Players on the team filed a petition for the election in September, seeking to join the Service Employees International Union Local 560. A regional director for the NLRB, which oversees private-sector union elections, held a hearing in October to determine whether the players had the right to unionize.

The official, Laura A. Sacks, issued a decision Monday finding that they were employees eligible to form a union.

“Because Dartmouth has the right to control the work performed by the Dartmouth men’s basketball team, and the players perform that work in exchange for compensation, I find that the petitioned-for basketball players are employees within the meaning of the [law],” Sacks wrote.

An election date has not yet been set, and a legal battle could last for months or even years. The school could challenge Sacks’ determination and take it to the NLRB’s full board in Washington and possibly later to federal court.

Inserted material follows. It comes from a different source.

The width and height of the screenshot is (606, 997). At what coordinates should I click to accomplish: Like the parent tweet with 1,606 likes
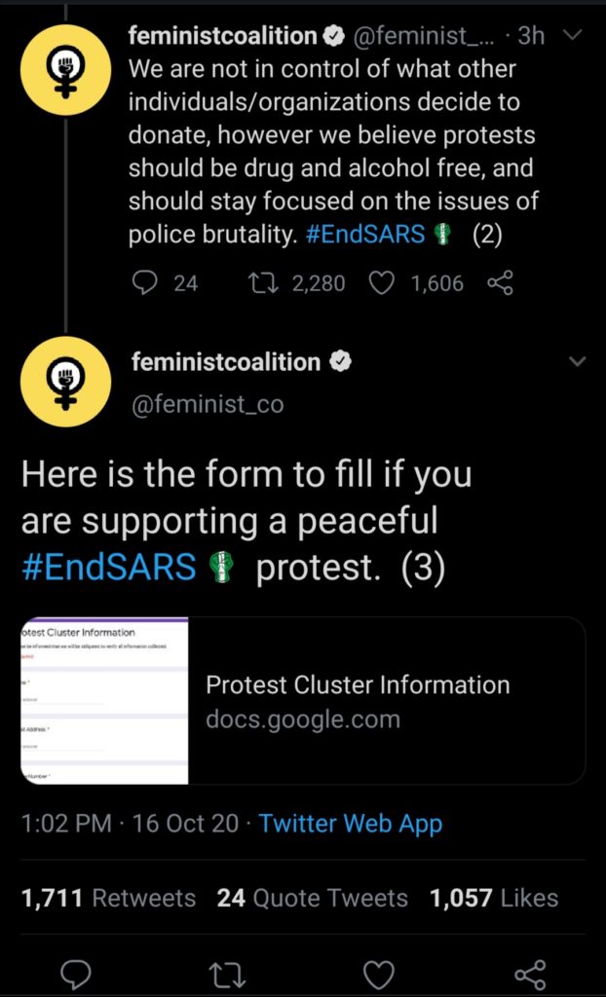click(x=383, y=283)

Dartmouth has 10 days to begin the appeal process.

The NLRB is currently hearing a separate but related case to determine whether members of the University of Southern California football team are employees with rights under the law. As in the Dartmouth case, union supporters argue the players are workers, not “student athletes,” and therefore should have the right to bargain collectively.

A federal official determined Monday that Dartmouth basketball players are employees eligible to unionize.
A federal official determined Monday that Dartmouth basketball players are employees eligible to unionize.
Mitchell Layton via Getty Images

The labor board’s general counsel, Jennifer Abruzzo, told HuffPost in 2021 that she thought college athletes should be able to unionize. Abruzzo issued a memo the same year warning universities not to violate workers’ collective bargaining rights.

“If players at academic institutions feel like they want to choose a union to represent them in discussions with their employer over wages or working conditions... then they should be filing [union representation] petitions.”

This is not the first time college athletes at s private school have tried to form a union.

In 2014, football players at Northwestern University in Illinois petitioned for an election to join the United Steelworkers. A vote was held, but the ballots were impounded as the board heard the case. The board members ultimately declined to decide the question of whether the players were employees, ending their bid for a union.

Challenges to the amateurism model have only grown since then, with college athletes now eligible for compensation to profit off their “name, image and likeness.” And a strong majority of Americans now believe that college athletes deserve to be paid, according to recent polling.